-- TASK STATEMENT --
Reproduce word for word the section of the railcar workbench thread below that opens with the words "RIMG0400.JPG" and closes with "this far .......".

[start TEXT PROVIDED]

Unklian's HO and P87 workbench

Discussion in 'Area 51' started by unklian, 23 August 2017.

  1. unklian

    unklian Western Thunderer

    Some time ago I fell in love with these. French, rare (only two ever) and technically way ahead of its time, bimode electric or diesel electric in 1939. They were nicknamed Amphibie . Also rather good looking especially when compared with most railcars IMHO. The only model I had heard of was by a French artisinale maker at eye watering price for a dodgy looking resin kit, that is until Atlas Editions came along with one. In their Michelines et Autorails collection , france only, I had to have one and eventually got one through a certain auction site for about £30.

    1406280750-S-HMP-369-ZZat.jpg

    So when the boss cocked up the rota and I ended up with an extra day free, in true scattergunneri modelli tradition, rather than finish an existing project I kick started motorizing this one.

    RIMG0385.JPG

    The obvious method would have been to fit a SPUD or similar power bogie, but I have never been impressed with their performance, especially slow running. What does run nice and smooth are the old Athearn US diesels, and it just so happened that the guts of an otherwise tired Geep, would fit in the engine room and baggage compartment of the Amphibie.

    RIMG0388.JPG

    Four screws held the railcar together.....

    RIMG0389.JPG

    ...... and the diesel came to bits pretty easily too.

    RIMG0396.JPG

    The floor plate was then strengthened and the Athearn bogie pivot swapped over after a bit of filing. A big chunk of the floor was then cut away. I also fitted smaller wheels and after lots more filing got the powered end to sit at the right height. A trailing bogie was then concocted from some more split axle wheels, a bit of tufnol, some bearings and brass strip, so that it picked up through its bearings as per the original bogie on the other end . After a few build up and strip downs to get everything to fit and sit at the right ride height, oh and to go round corners too. I ended up with this pile of bits, most of which had been modified in some way .
    RIMG0400.JPG
    It does run and just as well as its Athearn underpinnings would suggest. I need to sort the wiring mess, it runs wrong way too . Maybe one day I will have a proper go at the cosmetics and correct a few little mistakes, but for now I have to make some new bogie sides and that should be it . And of course it took more than a day off to get this far .......

    RIMG0406.JPG

    RIMG0403.JPG
     
    76043, Alan, Stevesopwith and 13 others like this.
  2. allegheny1600

    allegheny1600 Western Thunderer

    Magnifique!
    What a lovely looking model, well done.

[end TEXT PROVIDED]
[start MATERIAL PROVIDED]

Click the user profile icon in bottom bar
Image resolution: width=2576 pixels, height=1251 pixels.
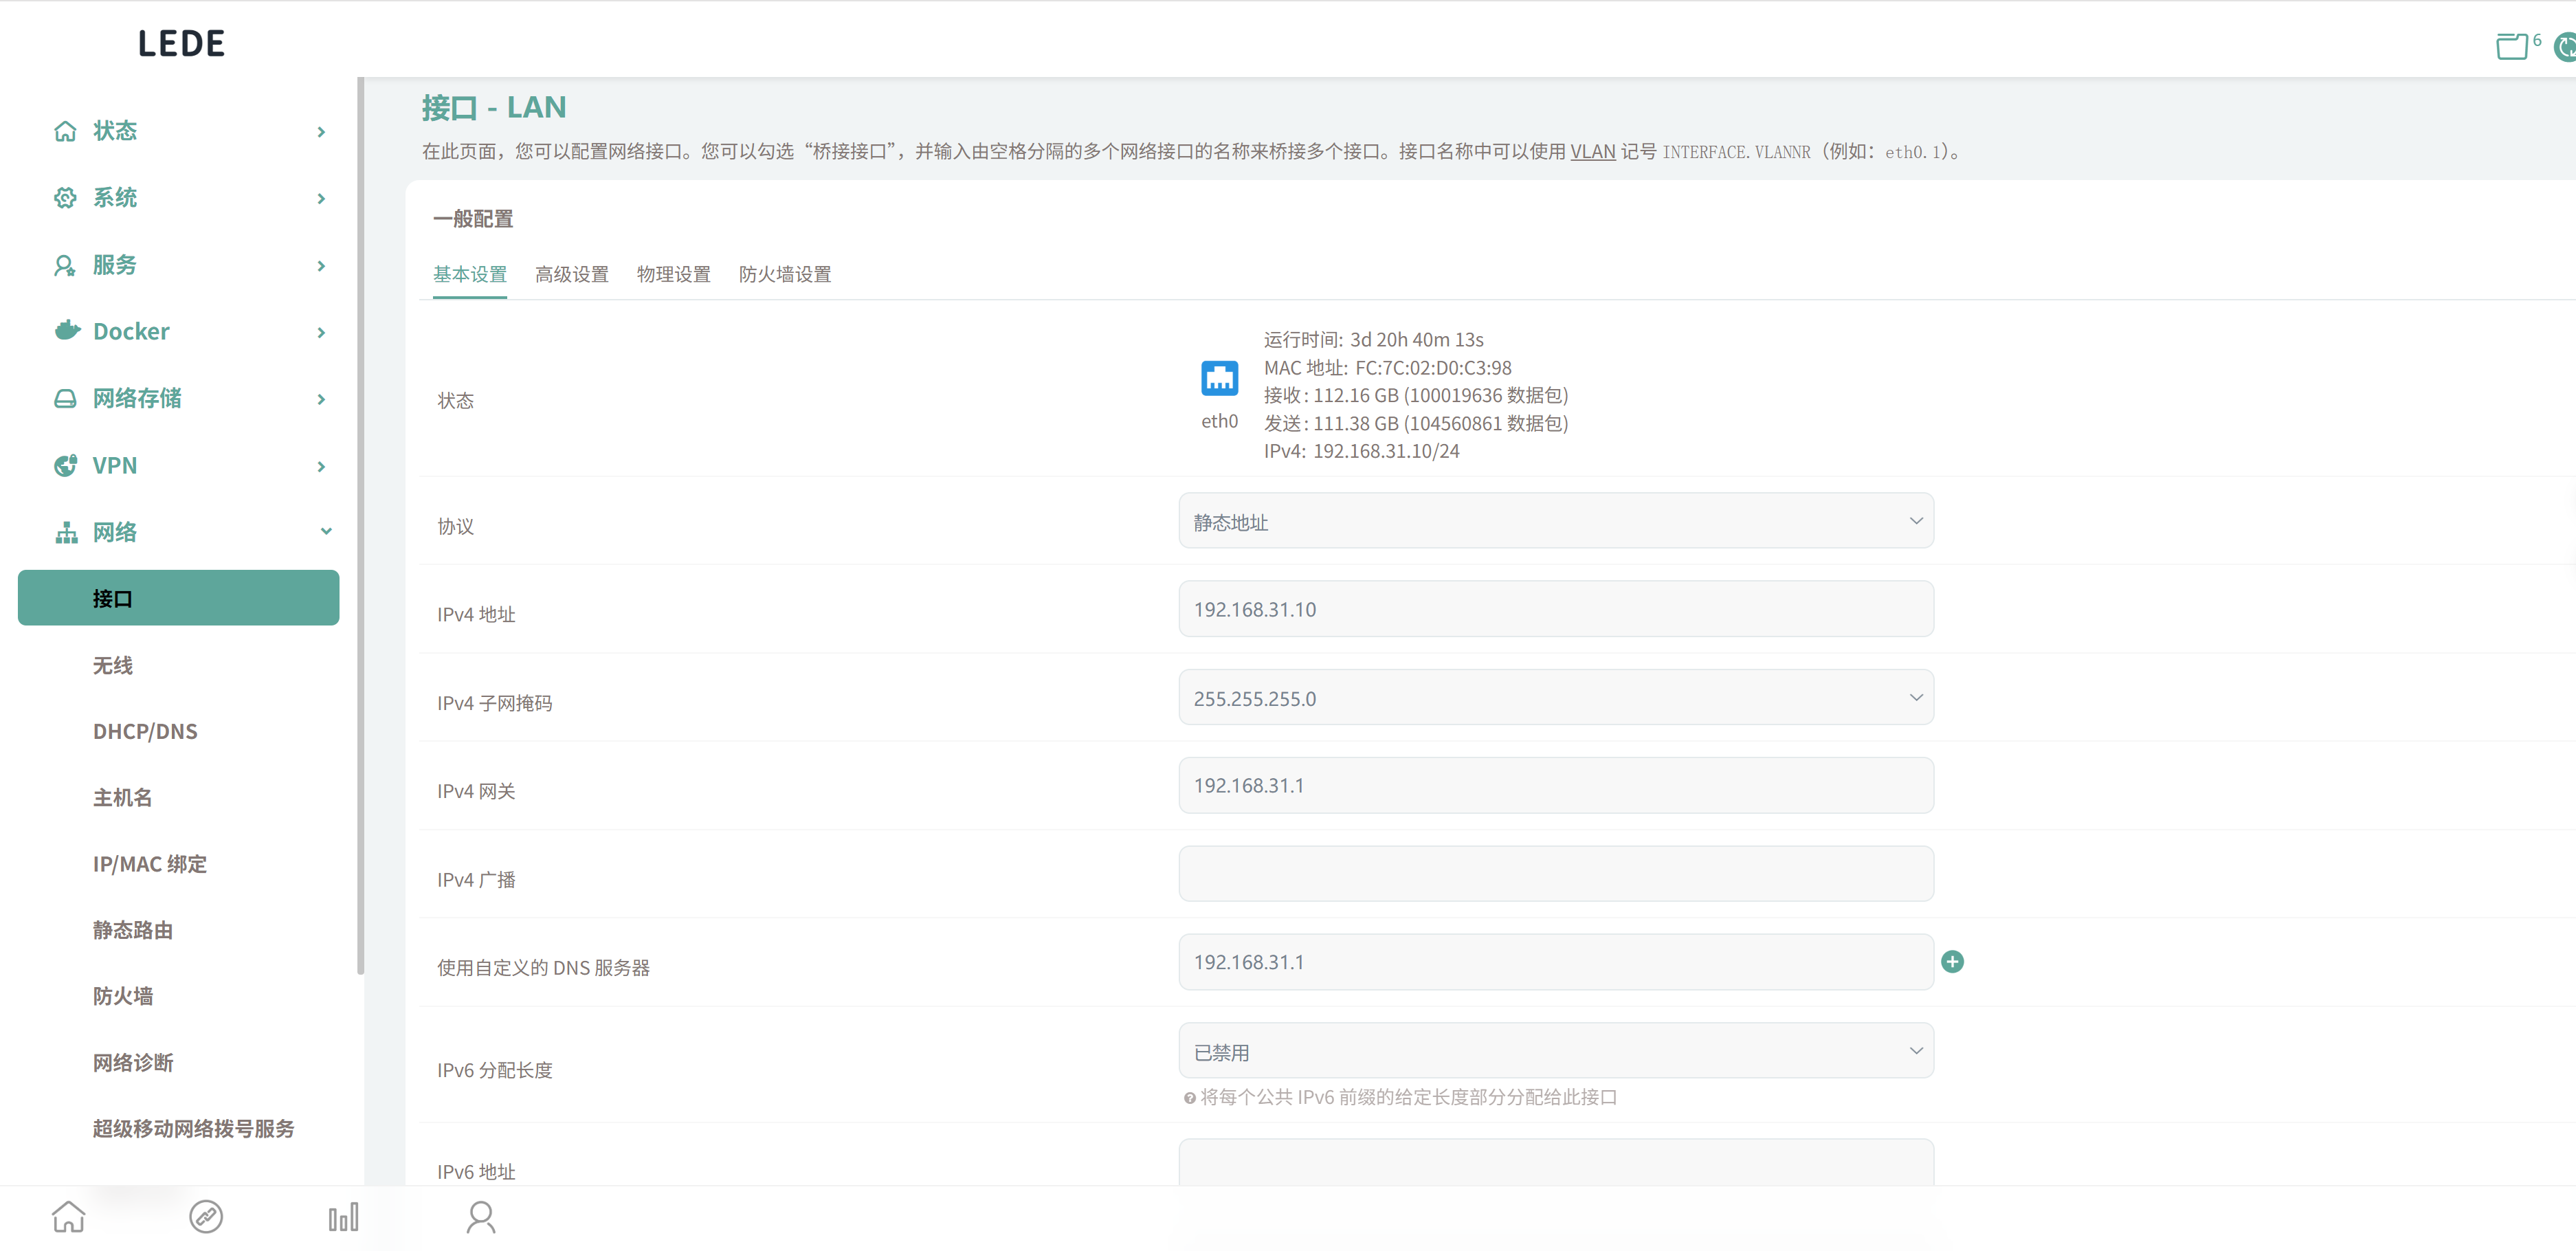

[end MATERIAL PROVIDED]

-- SOLUTION FOR THIS TASK --
RIMG0400.JPG
    It does run and just as well as its Athearn underpinnings would suggest. I need to sort the wiring mess, it runs wrong way too . Maybe one day I will have a proper go at the cosmetics and correct a few little mistakes, but for now I have to make some new bogie sides and that should be it . And of course it took more than a day off to get this far .......